To mitigate this risk, individuals should focus on maintaining a healthy weight to reduce strain on the joints. Avoiding excessive consumption of ultra-processed foods and incorporating more nutrient-dense, whole foods into one’s diet can be a powerful strategy for maintaining muscle mass and joint health. Regular exercise, particularly strength training, is essential for supporting the muscles that protect the joints.

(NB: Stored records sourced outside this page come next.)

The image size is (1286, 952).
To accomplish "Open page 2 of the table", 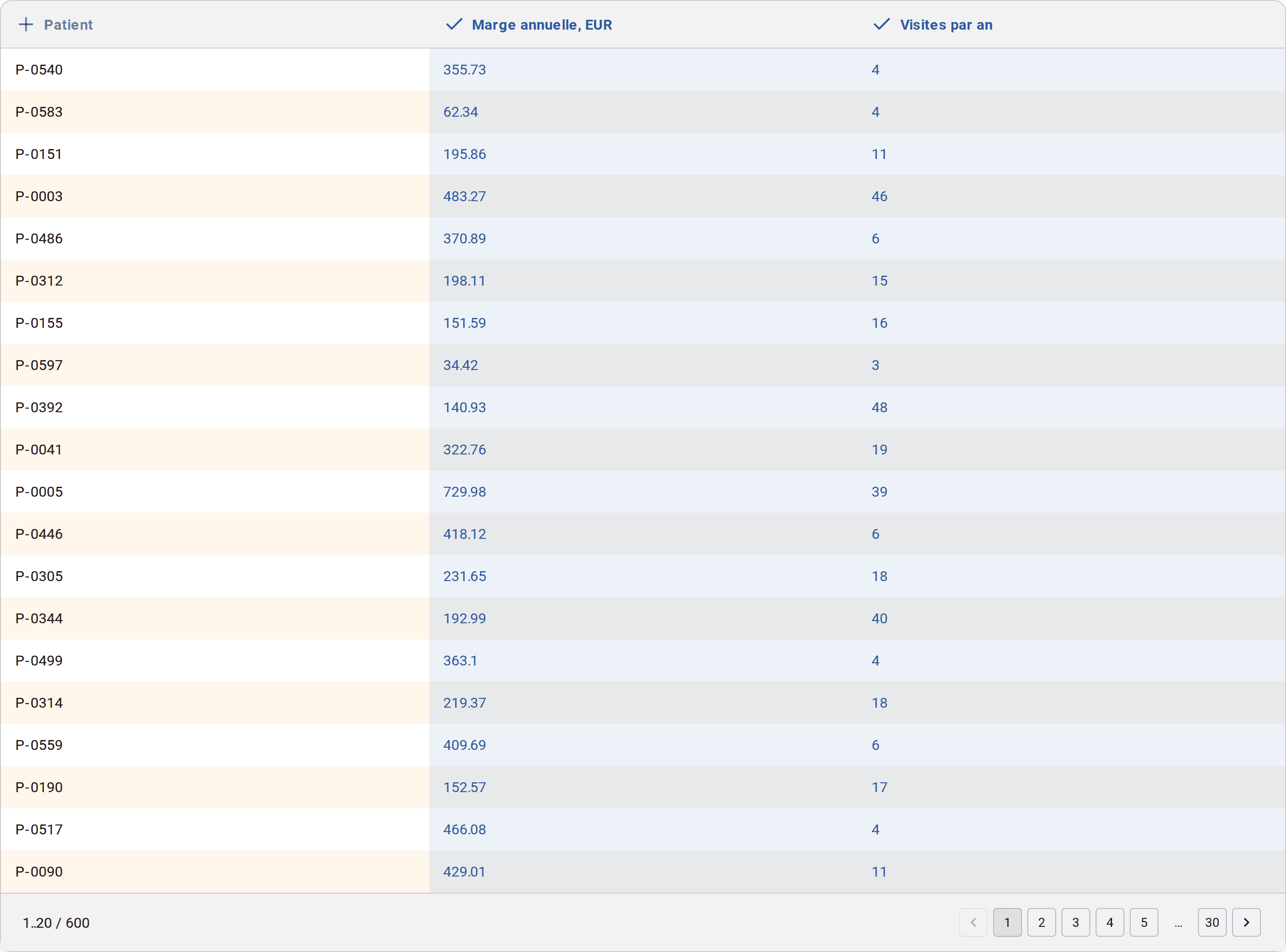I will click(1041, 923).
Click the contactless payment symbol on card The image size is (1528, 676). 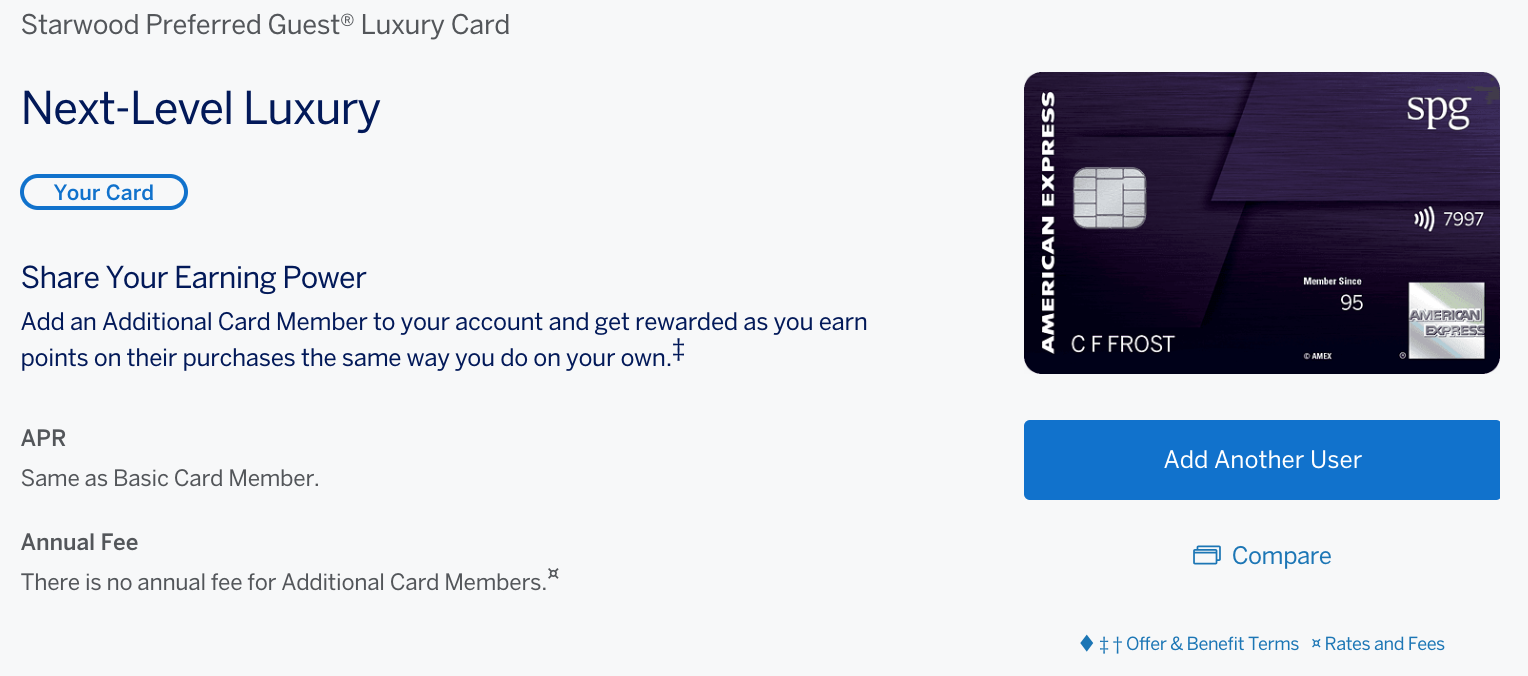click(x=1424, y=219)

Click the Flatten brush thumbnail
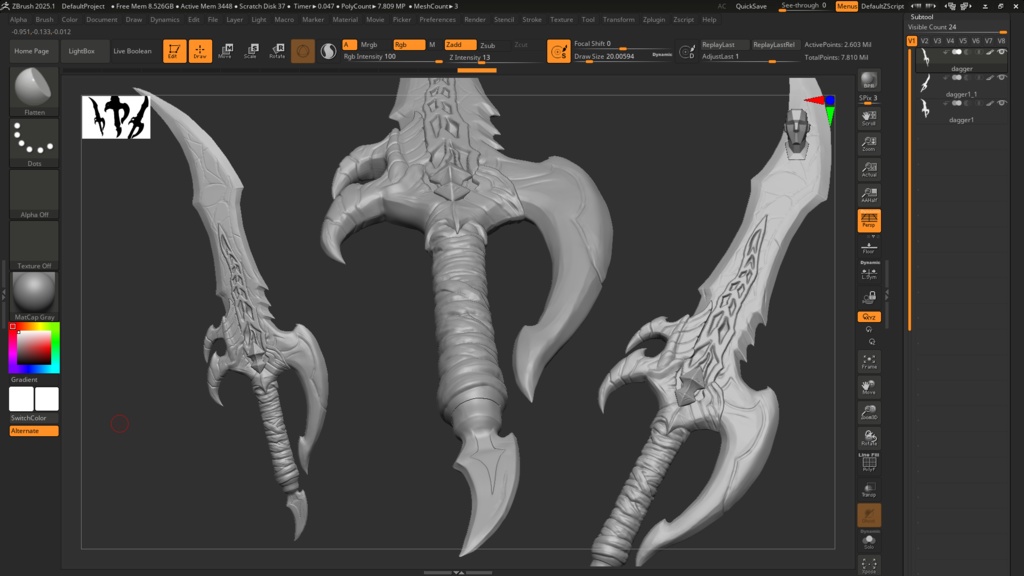[x=34, y=91]
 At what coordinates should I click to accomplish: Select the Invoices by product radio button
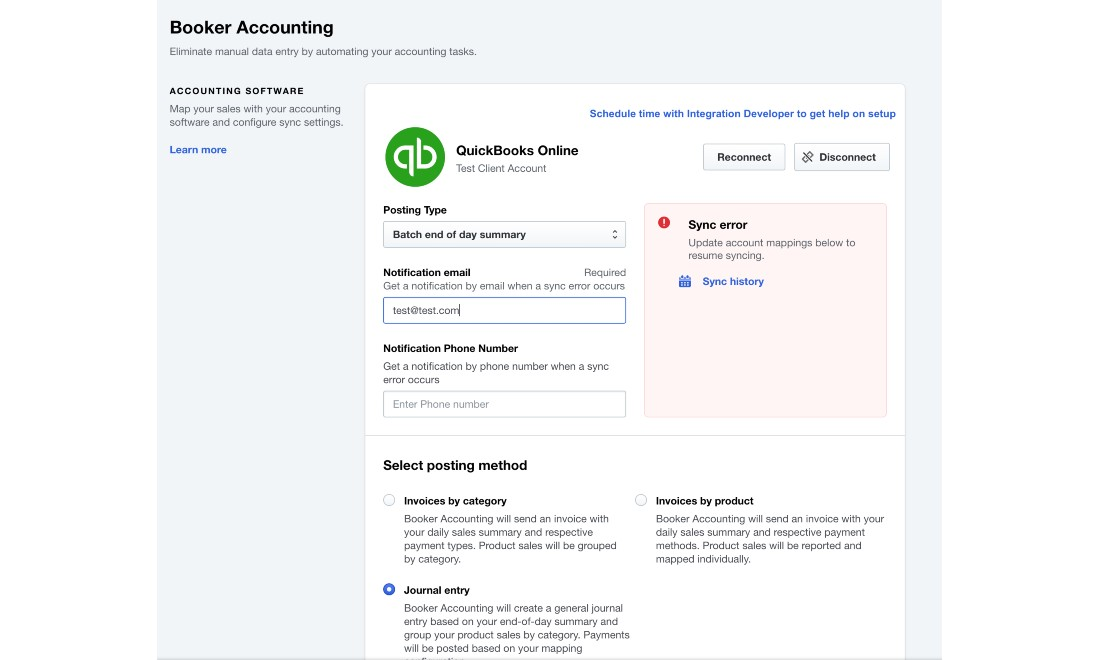[641, 500]
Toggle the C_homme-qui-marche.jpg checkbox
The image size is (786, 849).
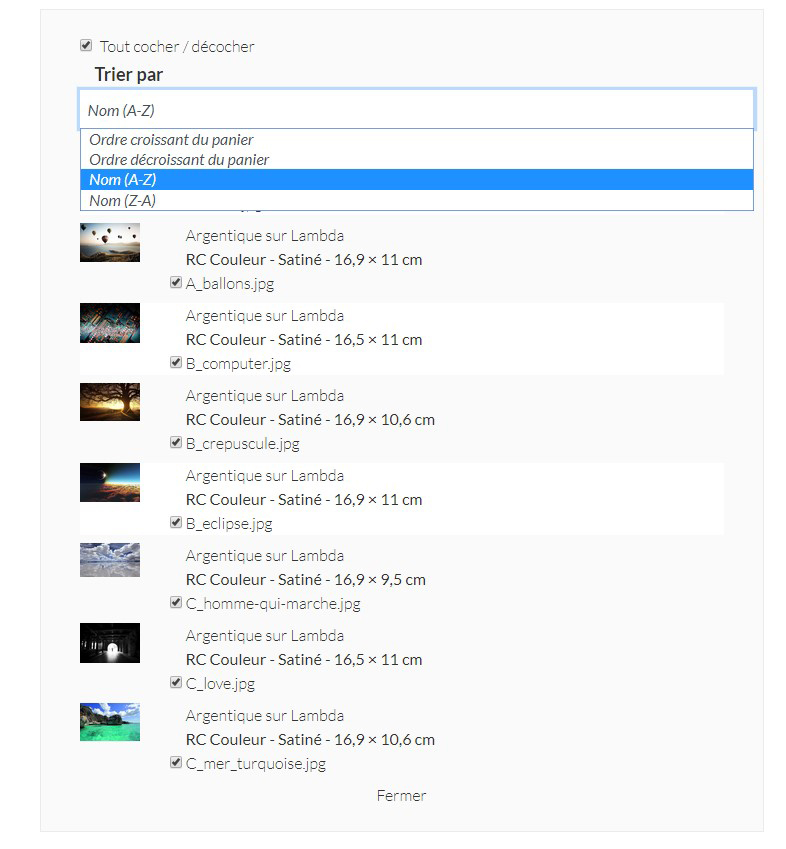pyautogui.click(x=176, y=603)
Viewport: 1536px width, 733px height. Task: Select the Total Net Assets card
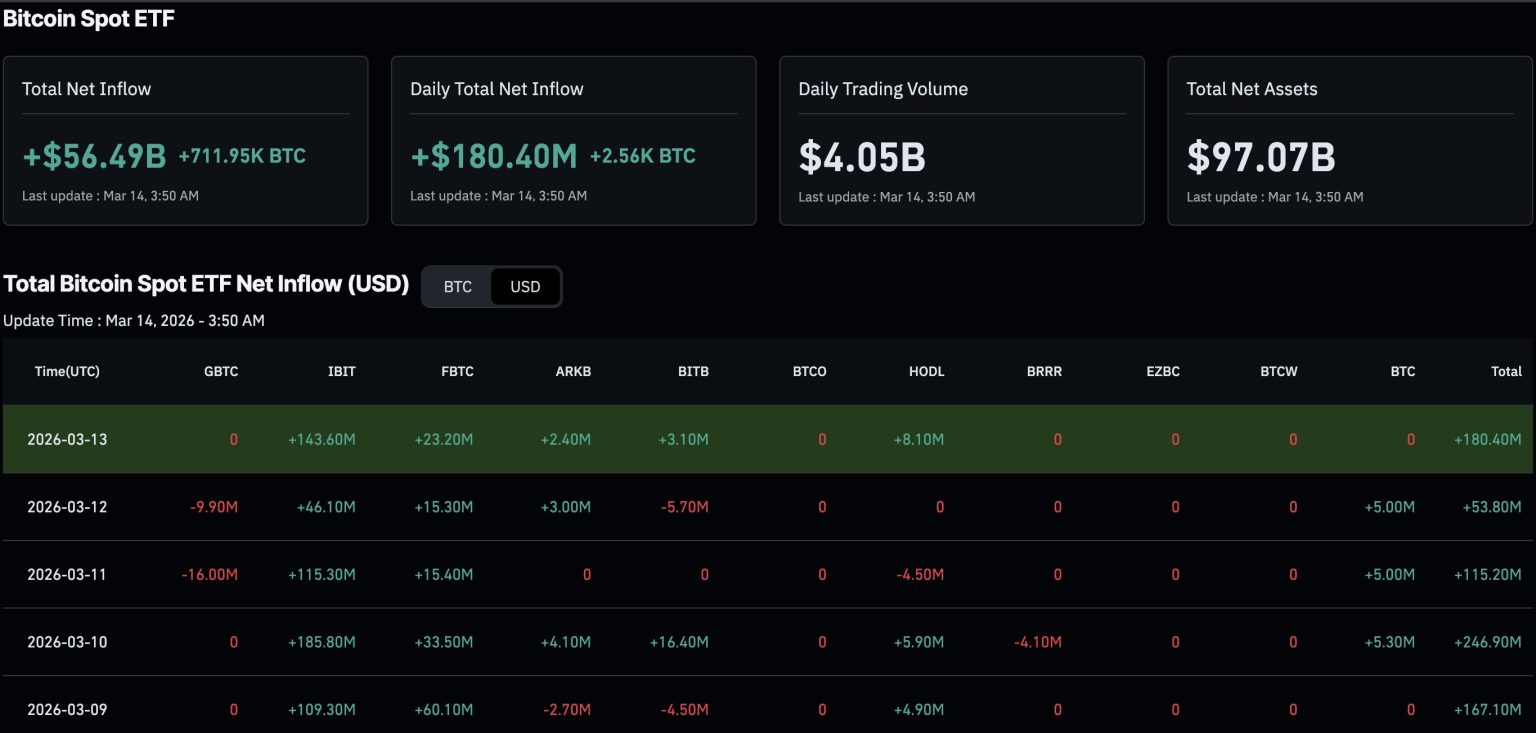(1349, 140)
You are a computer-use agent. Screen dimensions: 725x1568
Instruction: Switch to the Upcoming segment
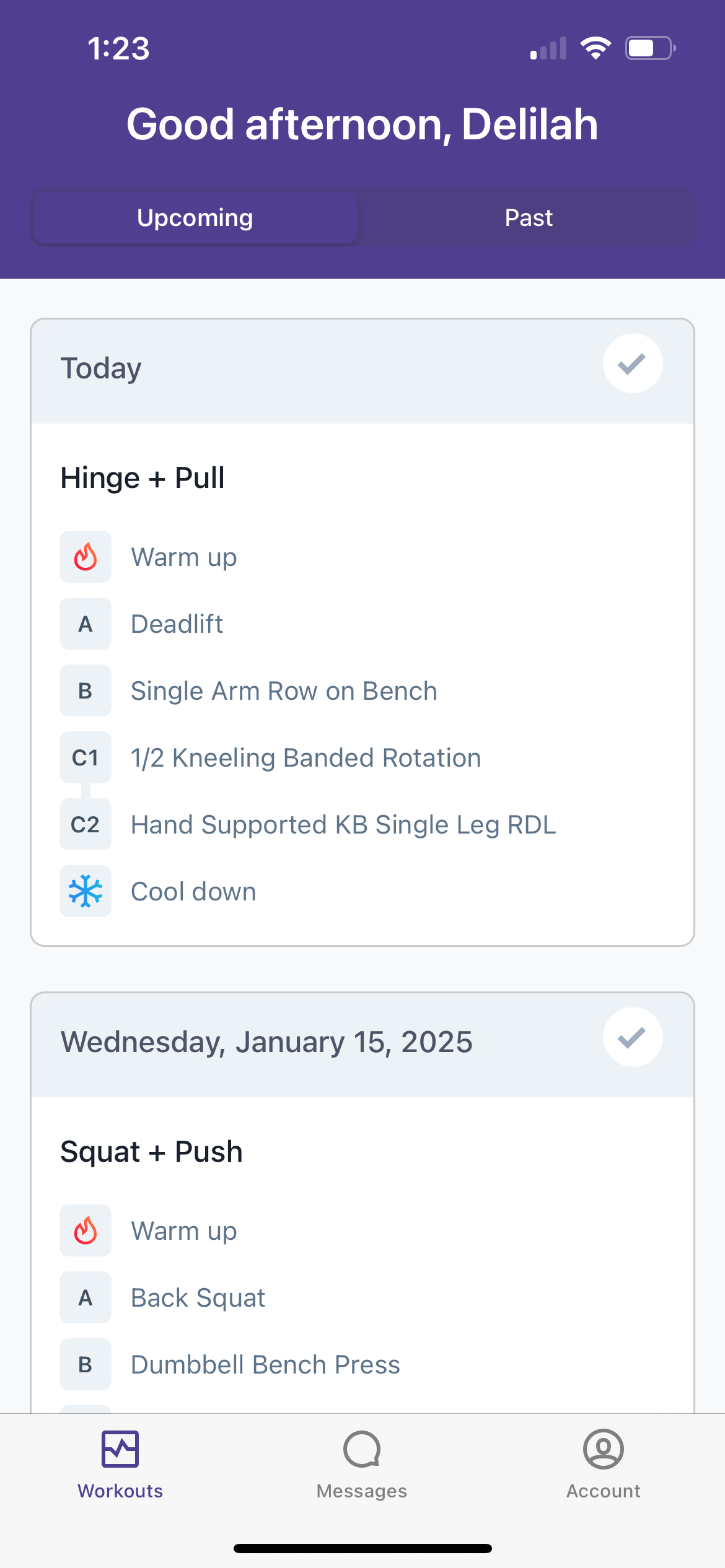195,217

Monitoring Thigh Fat: How to Detect Intramuscular Fat
For those concerned about the risk of developing knee osteoarthritis, detecting the accumulation of fat in the thigh muscles may be an important early step. Dr. Arciero explains that trained healthcare professionals can assess fat accumulation through various methods, including “circumference measures, skinfolds, and bioelectrical impedance analysis (BIA) measurements.” For more precise measurements, specialized scans such as iDXA (dual X-ray absorptiometry) are available but are typically limited to healthcare or research settings.
Prevention is Key
Preventing excessive fat accumulation through a balanced, whole-foods diet is the most effective strategy for mitigating risks associated with knee osteoarthritis. Dr. Arciero’s research has demonstrated the efficacy of nutrition-focused approaches to reduce thigh, hip, and abdominal fat. His advice is simple: “Healthy eating is the most effective lifestyle strategy to combat excess fat accumulation located anywhere in the body.”
As the prevalence of osteoarthritis continues to rise, particularly in younger populations, it’s crucial that individuals be proactive in their diet and lifestyle choices to safeguard their joint health for the long term. By understanding the detrimental effects of ultra-processed foods on muscle composition and taking steps to reduce their consumption, we can significantly reduce the burden of knee osteoarthritis.